#### [DOCUMENT PASSAGE]
Aim To determine if reduced light-dose photodynamic therapy (PDT) combined with bevacizumab will decrease the number of bevacizumab treatments required over 6 months compared with bevacizumab monotherapy in neovascular age-related macular degeneration (AMD).

Methods Thirty-six patients with neovascular AMD were recruited for this randomised, double-masked, controlled clinical trial. Patients received intravitreal bevacizumab plus PDT using a light dose of either 25 J/cm2 (group 1) or 12 J/cm2 (group 2), or intravitreal bevacizumab plus sham PDT (group 3). Patients returned monthly for possible retreatment with bevacizumab or combination therapy (with a 3-month minimum interval between combination treatments); retreatment decisions were primarily based on optical coherence tomography. The main outcome measure was the mean number of bevacizumab treatments required over 6 months.

#### [RECORDS PROVIDED]
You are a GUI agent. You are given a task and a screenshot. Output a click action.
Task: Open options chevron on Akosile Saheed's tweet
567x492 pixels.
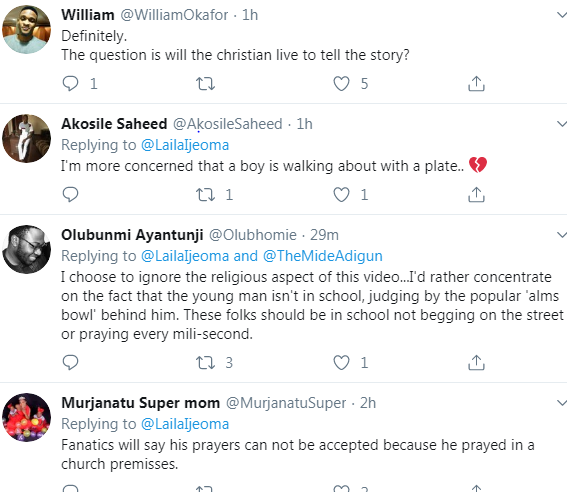561,124
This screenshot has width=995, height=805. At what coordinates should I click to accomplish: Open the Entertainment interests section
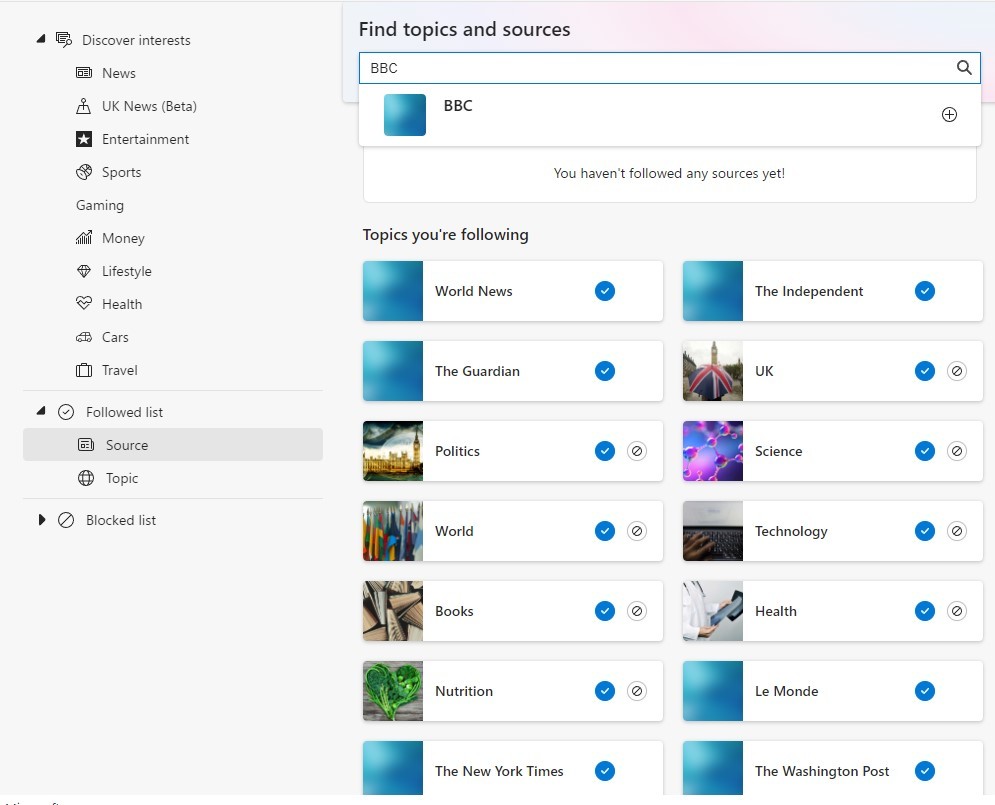tap(145, 139)
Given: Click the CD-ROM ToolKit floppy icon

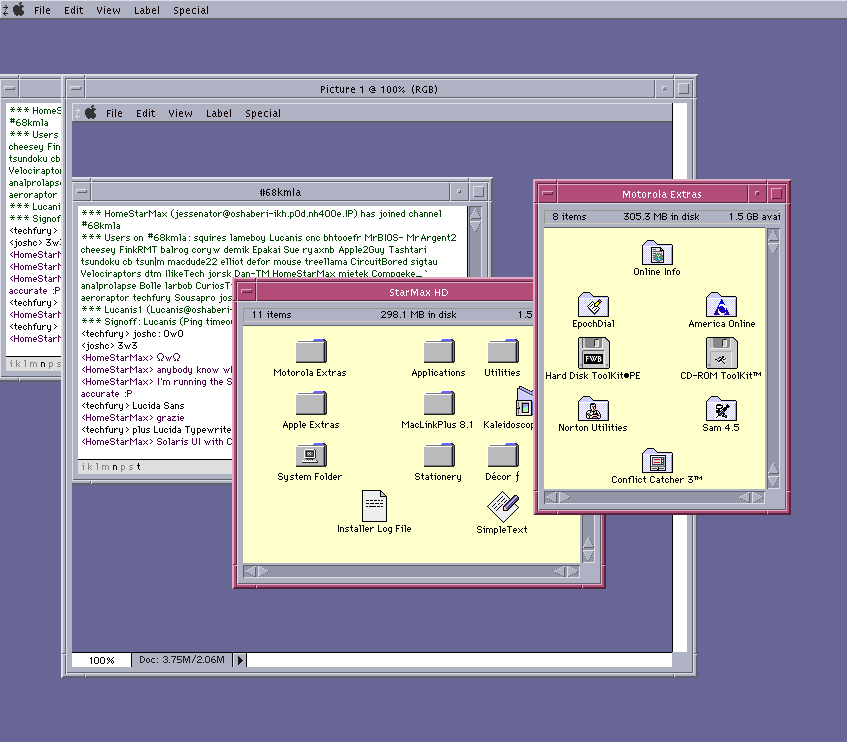Looking at the screenshot, I should point(721,354).
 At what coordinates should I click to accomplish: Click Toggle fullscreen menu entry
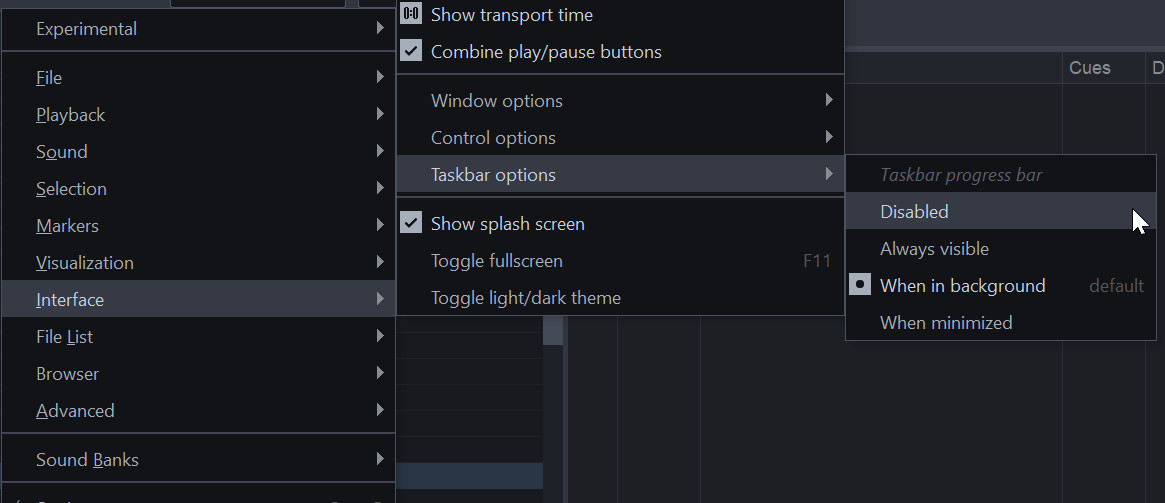[x=497, y=261]
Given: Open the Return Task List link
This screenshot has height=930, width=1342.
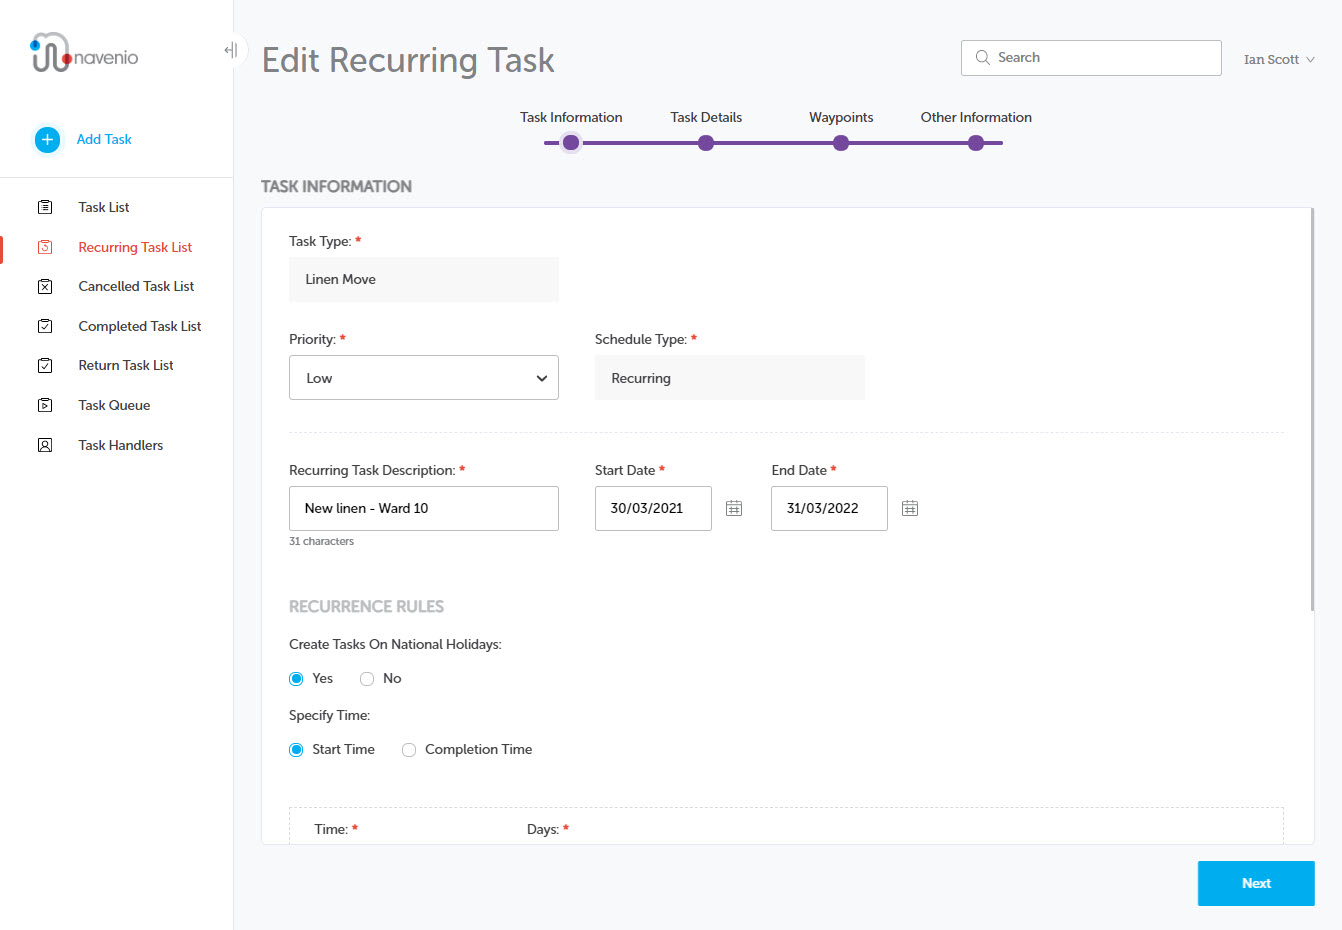Looking at the screenshot, I should [126, 366].
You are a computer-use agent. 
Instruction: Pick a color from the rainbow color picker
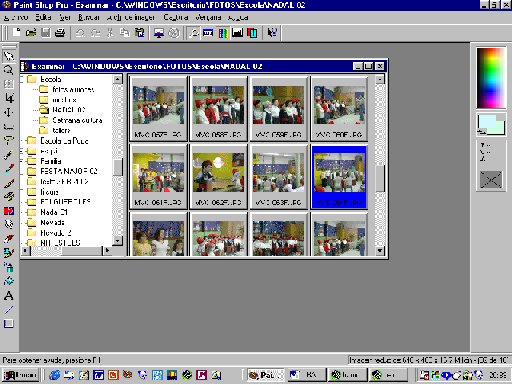tap(491, 78)
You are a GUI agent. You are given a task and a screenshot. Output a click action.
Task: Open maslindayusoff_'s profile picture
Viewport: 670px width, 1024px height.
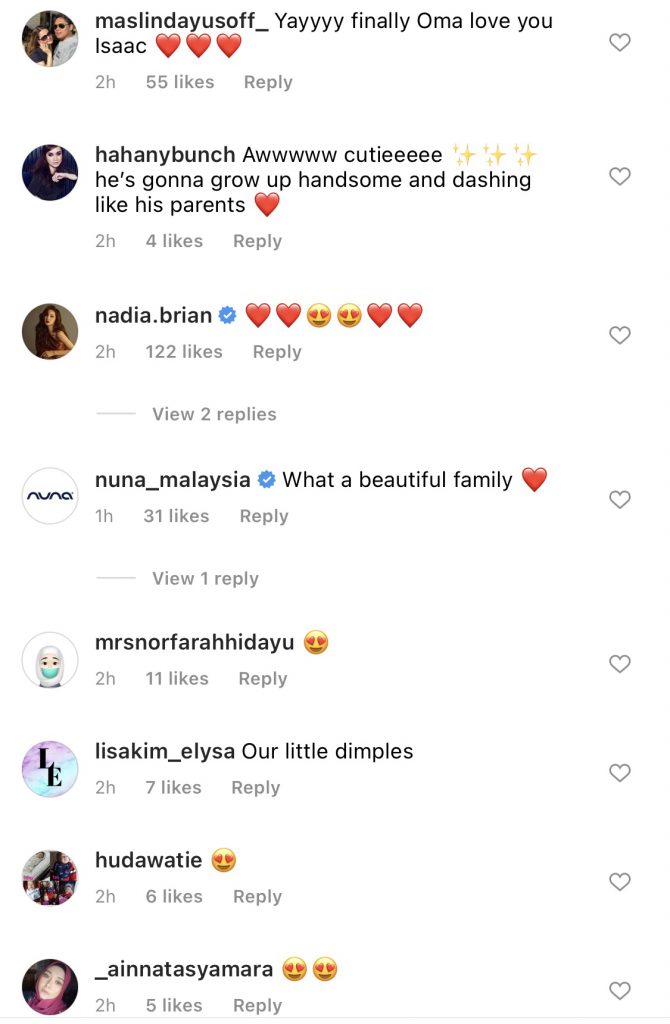click(x=50, y=42)
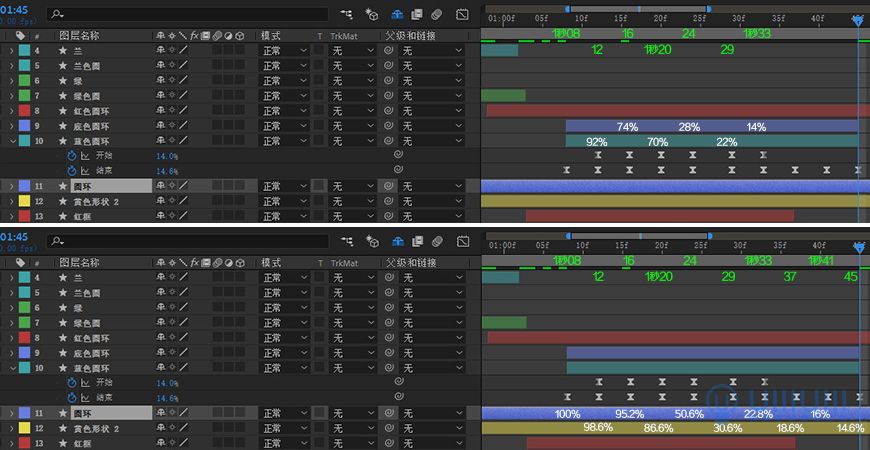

#### [REQUIRED WORK]
Continue the abstract on photodynamic therapy with bevacizumab for macular degeneration, picking up after its last sentence.

#### [EXERCISE RESULT]
Results Patients required a mean of 2.8 bevacizumab treatments in group 1 and 2.5 in group 2, compared with 5.1 in group 3 (p = 0.005 and p<0.001, respectively).

Conclusions Combination bevacizumab and 25 J/cm2 or 12 J/cm2 PDT significantly reduced the number of bevacizumab treatments required over 6 months. This study was powered to examine number of treatments, but not visual acuities. Nevertheless, visual acuities responded favourably in all three groups. Further studies will be helpful to explore visual outcomes.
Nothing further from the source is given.